## Your task
Taking the line that contains "[YouTube] (410, 635)" as the starting point, give again exactly every line up to and including the last line of the records below.

## Exercise data

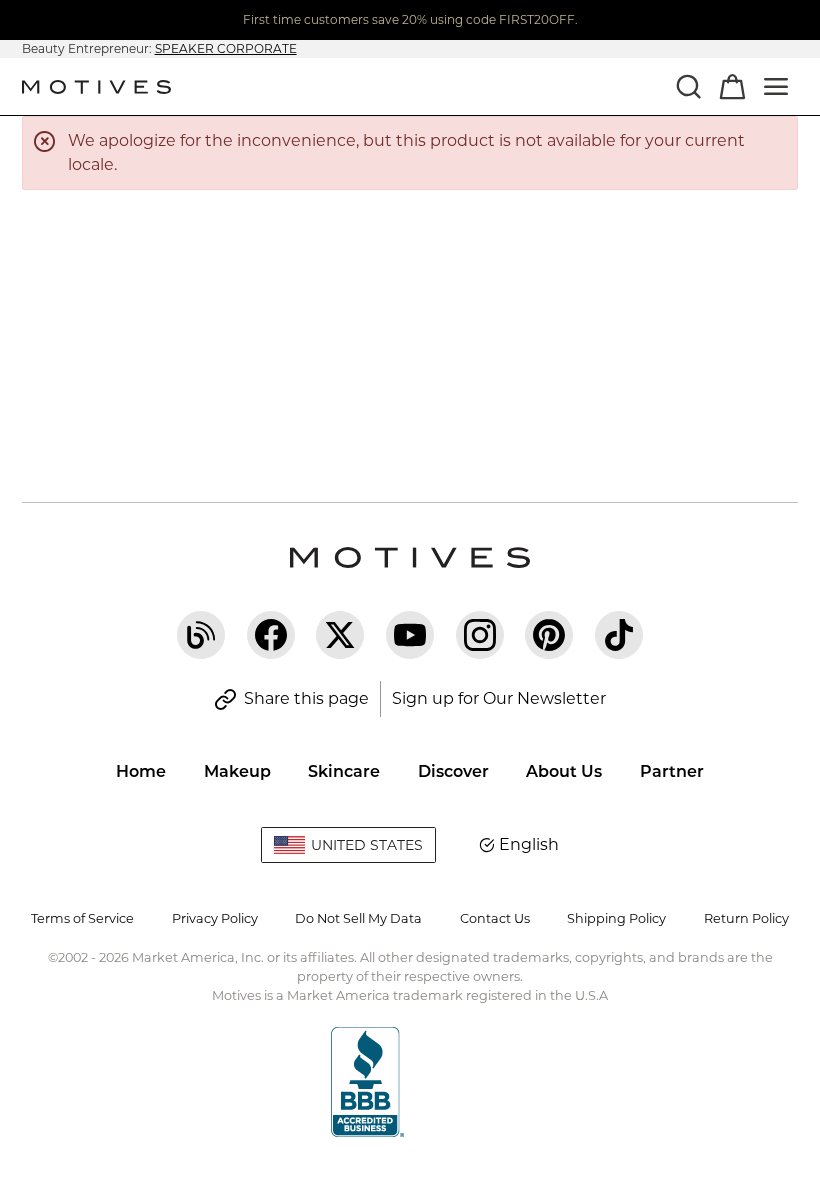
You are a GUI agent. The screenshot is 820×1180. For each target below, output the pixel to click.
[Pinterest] (549, 635)
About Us (564, 771)
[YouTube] (410, 635)
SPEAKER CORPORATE (226, 48)
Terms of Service (82, 918)
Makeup (237, 771)
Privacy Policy (215, 918)
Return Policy (746, 918)
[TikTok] (619, 635)
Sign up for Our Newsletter (499, 698)
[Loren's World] (201, 635)
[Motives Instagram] (480, 635)
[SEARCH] (688, 86)
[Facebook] (271, 635)
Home (141, 771)
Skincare (344, 771)
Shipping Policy (616, 918)
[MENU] (776, 86)
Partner (672, 771)
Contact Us (495, 918)
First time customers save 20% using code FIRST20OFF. (410, 19)
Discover (453, 771)
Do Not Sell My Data (358, 918)
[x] (340, 635)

## Response area
[YouTube] (410, 635)
SPEAKER CORPORATE (226, 48)
Terms of Service (82, 918)
Makeup (237, 771)
Privacy Policy (215, 918)
Return Policy (746, 918)
[TikTok] (619, 635)
Sign up for Our Newsletter (499, 698)
[Loren's World] (201, 635)
[Motives Instagram] (480, 635)
[SEARCH] (688, 86)
[Facebook] (271, 635)
Home (141, 771)
Skincare (344, 771)
Shipping Policy (616, 918)
[MENU] (776, 86)
Partner (672, 771)
Contact Us (495, 918)
First time customers save 20% using code FIRST20OFF. (410, 19)
Discover (453, 771)
Do Not Sell My Data (358, 918)
[x] (340, 635)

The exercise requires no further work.